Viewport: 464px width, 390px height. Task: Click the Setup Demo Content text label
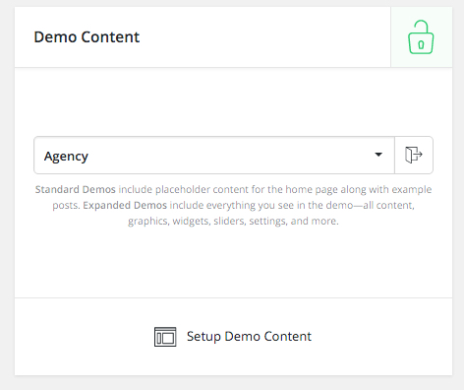(249, 337)
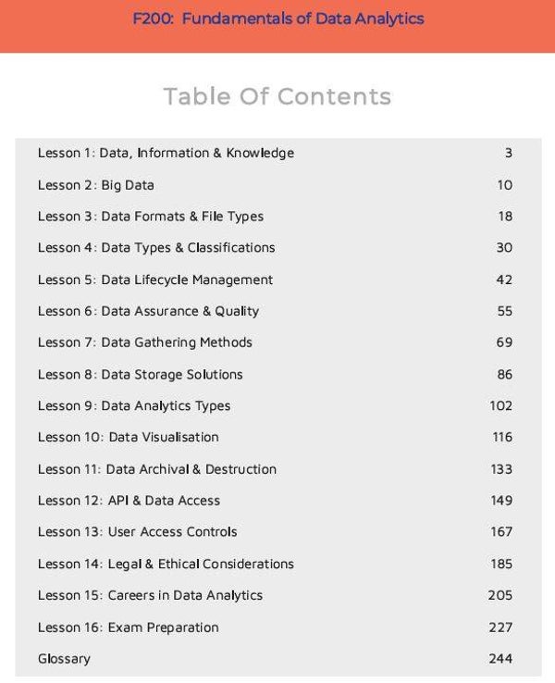Open Lesson 13: User Access Controls
The height and width of the screenshot is (683, 555).
137,532
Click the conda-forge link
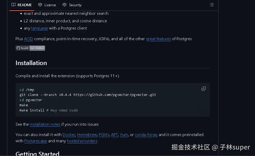The height and width of the screenshot is (156, 255). pos(146,134)
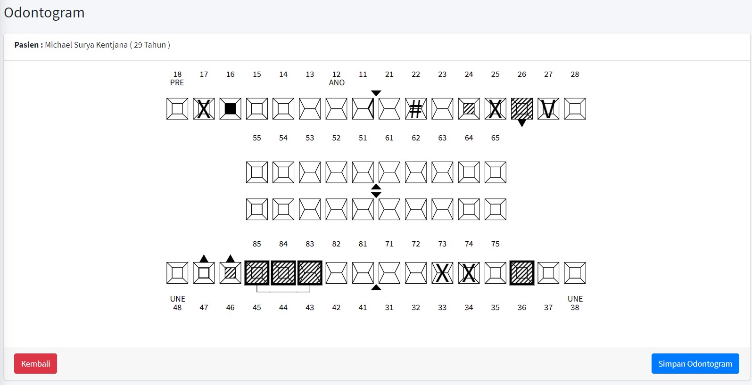752x385 pixels.
Task: Click tooth 17 marked with an X
Action: tap(204, 109)

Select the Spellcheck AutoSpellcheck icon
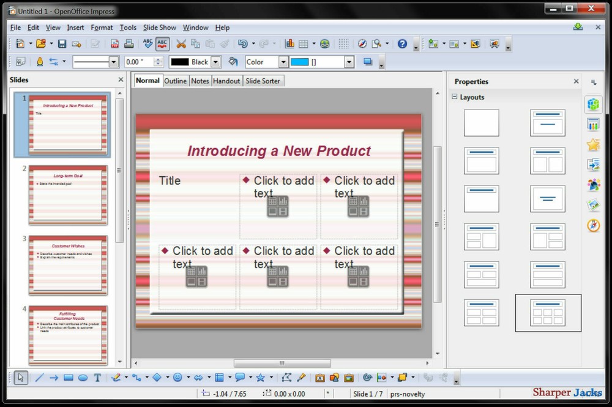(163, 43)
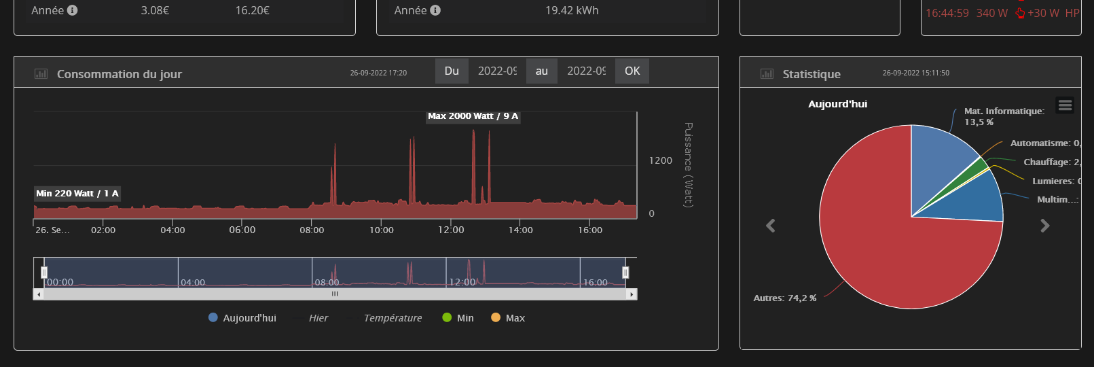The image size is (1094, 367).
Task: Click the red hand icon before +30 W
Action: click(1020, 13)
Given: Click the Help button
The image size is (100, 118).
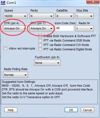Looking at the screenshot, I should point(11,110).
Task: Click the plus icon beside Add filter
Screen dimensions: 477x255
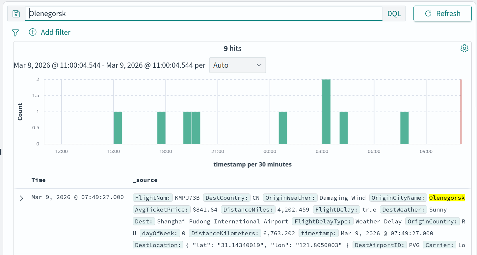Action: tap(33, 32)
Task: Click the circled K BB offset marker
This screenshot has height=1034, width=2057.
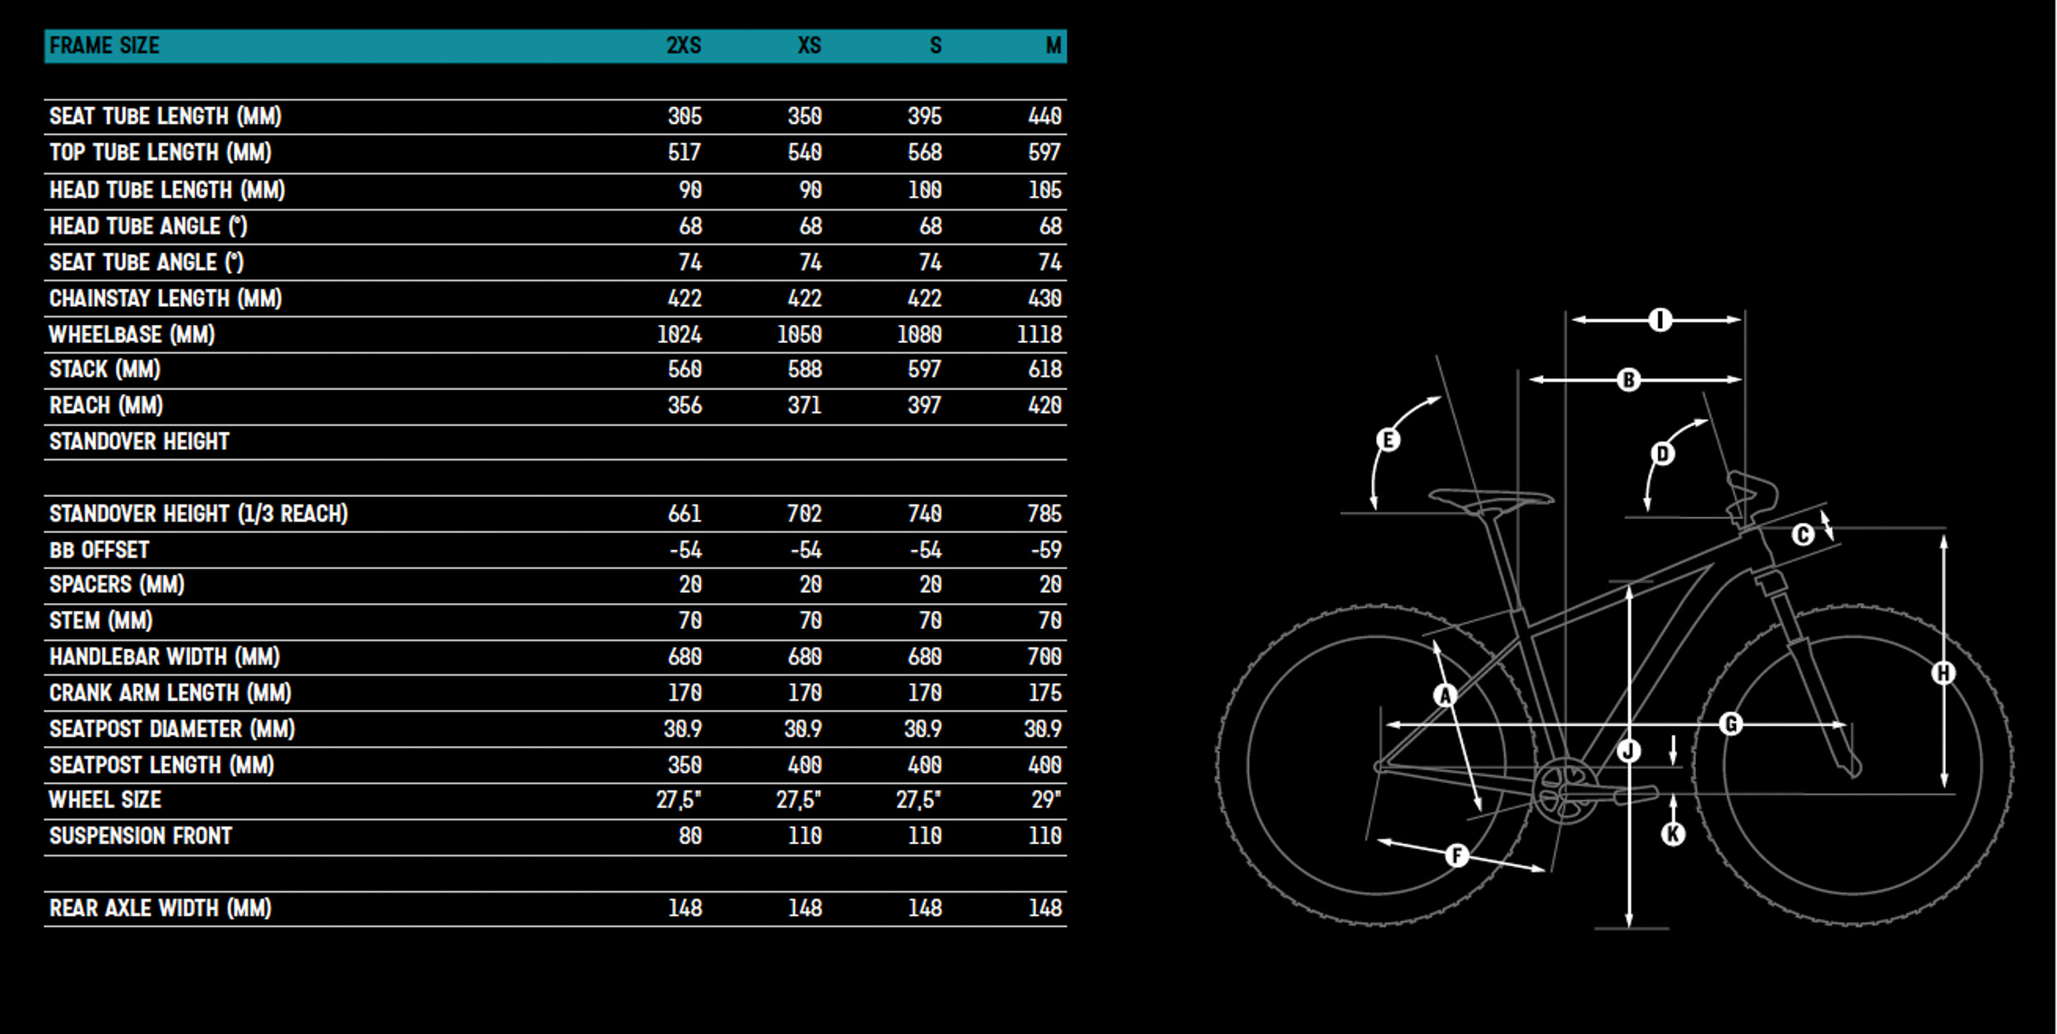Action: click(1673, 834)
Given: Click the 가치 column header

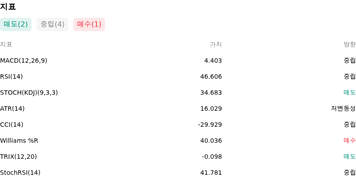Looking at the screenshot, I should tap(216, 44).
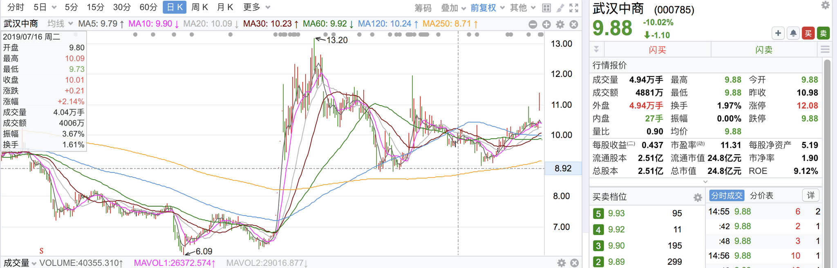Open the 更多 periods dropdown
The width and height of the screenshot is (837, 268).
(x=257, y=7)
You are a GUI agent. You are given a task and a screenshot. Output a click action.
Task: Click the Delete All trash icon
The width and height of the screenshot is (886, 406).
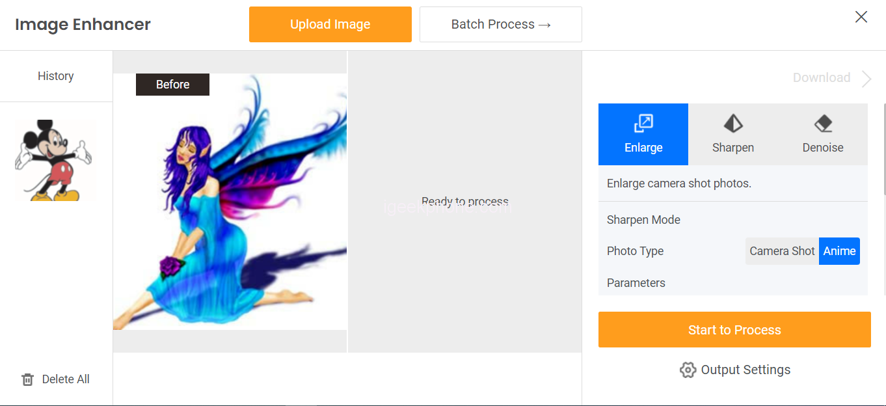point(28,379)
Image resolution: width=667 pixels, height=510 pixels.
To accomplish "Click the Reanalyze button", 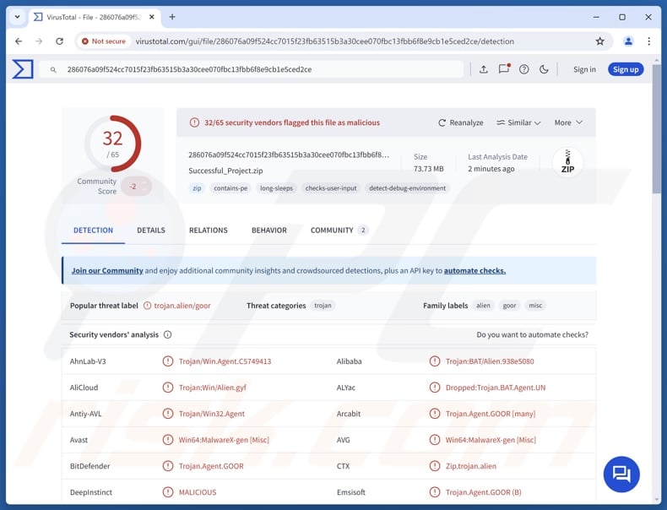I will 461,122.
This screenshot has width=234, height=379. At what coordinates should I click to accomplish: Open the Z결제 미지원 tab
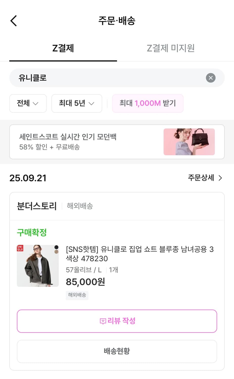(171, 48)
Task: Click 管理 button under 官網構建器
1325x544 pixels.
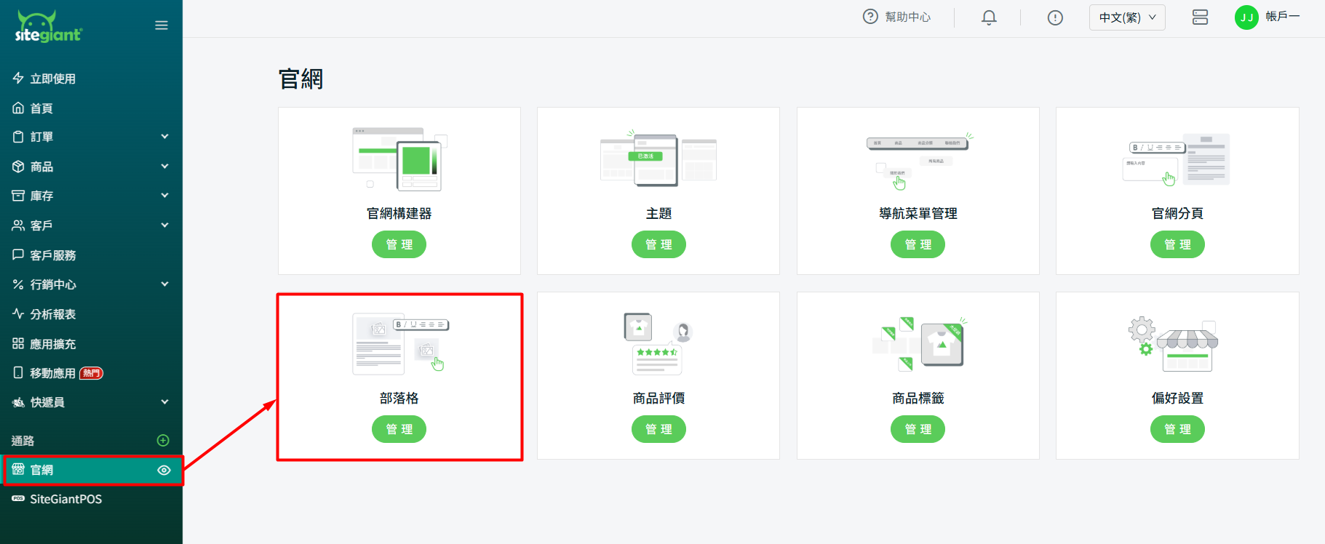Action: (x=399, y=244)
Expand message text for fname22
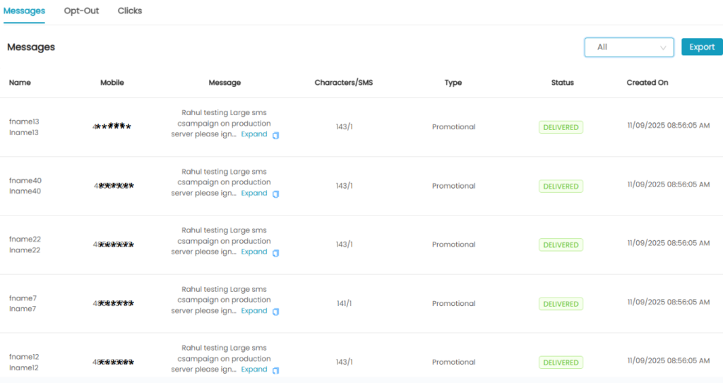This screenshot has width=723, height=383. coord(254,252)
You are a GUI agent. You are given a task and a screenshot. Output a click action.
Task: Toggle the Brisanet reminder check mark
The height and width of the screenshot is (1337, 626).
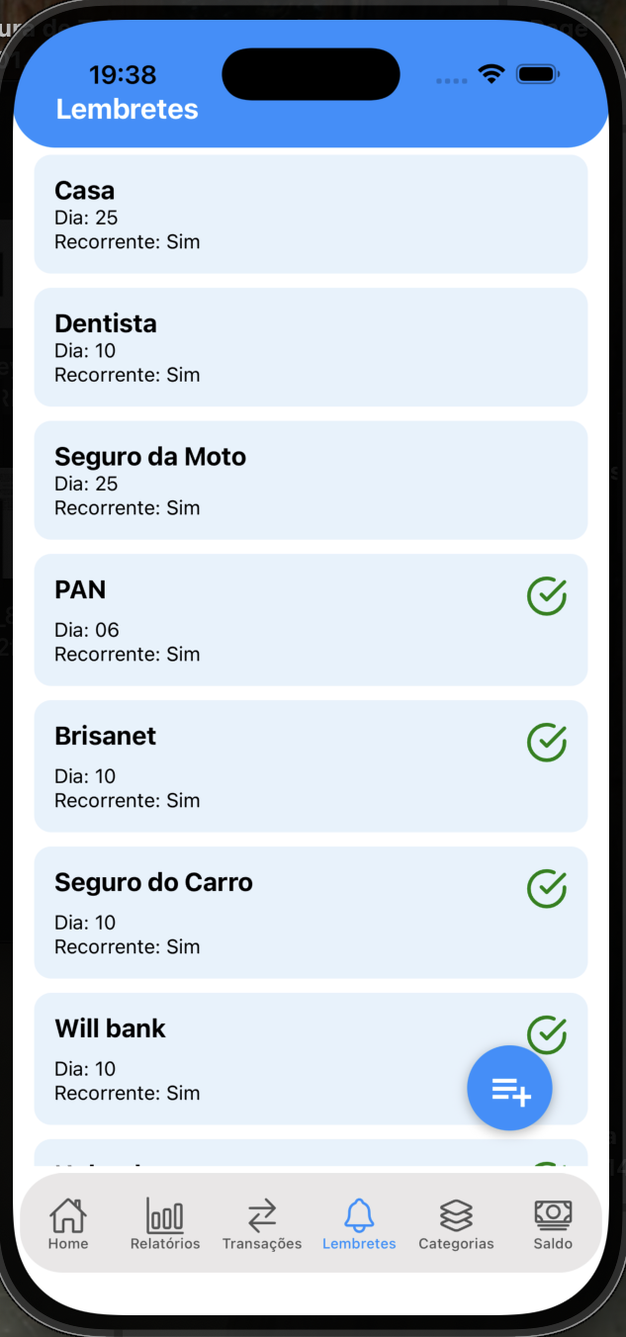click(x=546, y=743)
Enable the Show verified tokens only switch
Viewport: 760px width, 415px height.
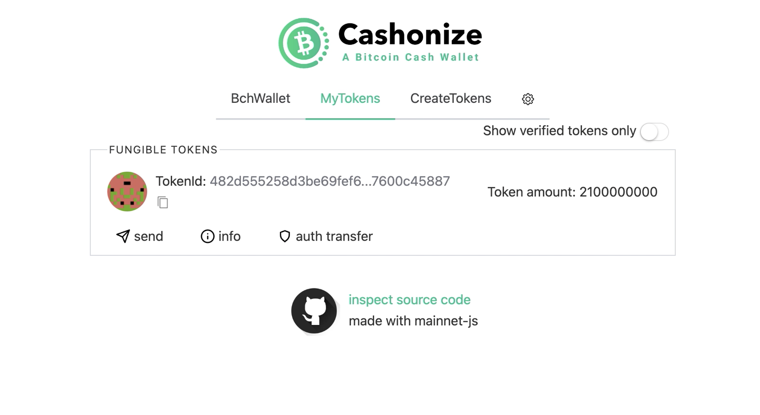tap(654, 131)
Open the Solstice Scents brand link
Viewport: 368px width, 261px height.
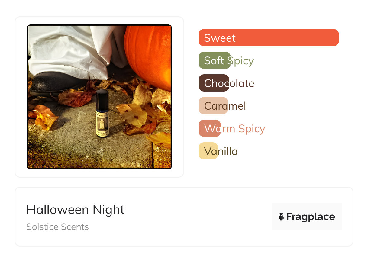click(x=57, y=227)
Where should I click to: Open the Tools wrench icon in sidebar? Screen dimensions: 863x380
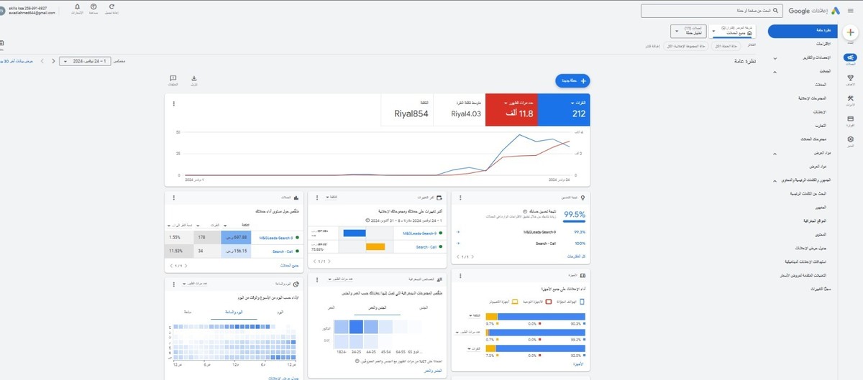[x=851, y=99]
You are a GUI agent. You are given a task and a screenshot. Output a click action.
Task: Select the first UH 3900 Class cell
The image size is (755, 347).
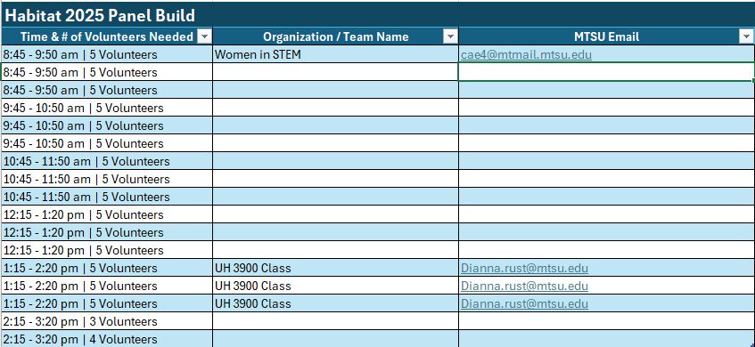(335, 268)
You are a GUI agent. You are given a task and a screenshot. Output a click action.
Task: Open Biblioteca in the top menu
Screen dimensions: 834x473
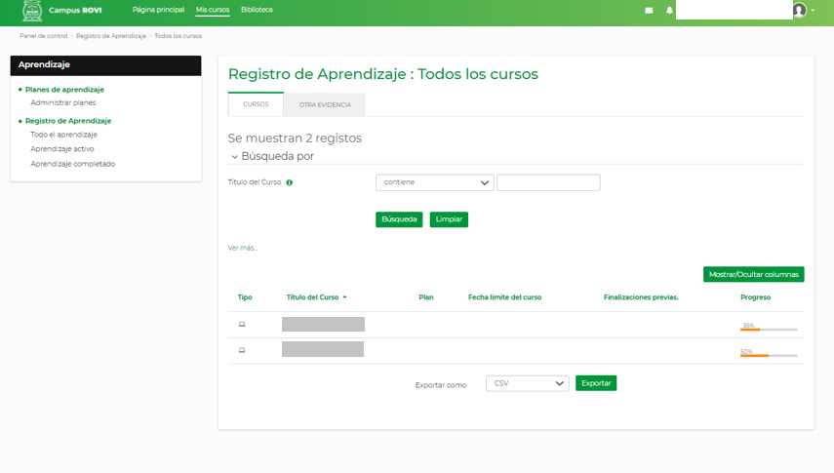point(257,10)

-------------------------

Exercise goal = Locate every line in the items above that contains the word "Viewport", and copy each such line in full.

Task solution =
Viewport: 464px width, 390px height. Task: Click the Setup Demo Content text label
Viewport: 760px width, 415px height.
Viewport: 368px width, 261px height.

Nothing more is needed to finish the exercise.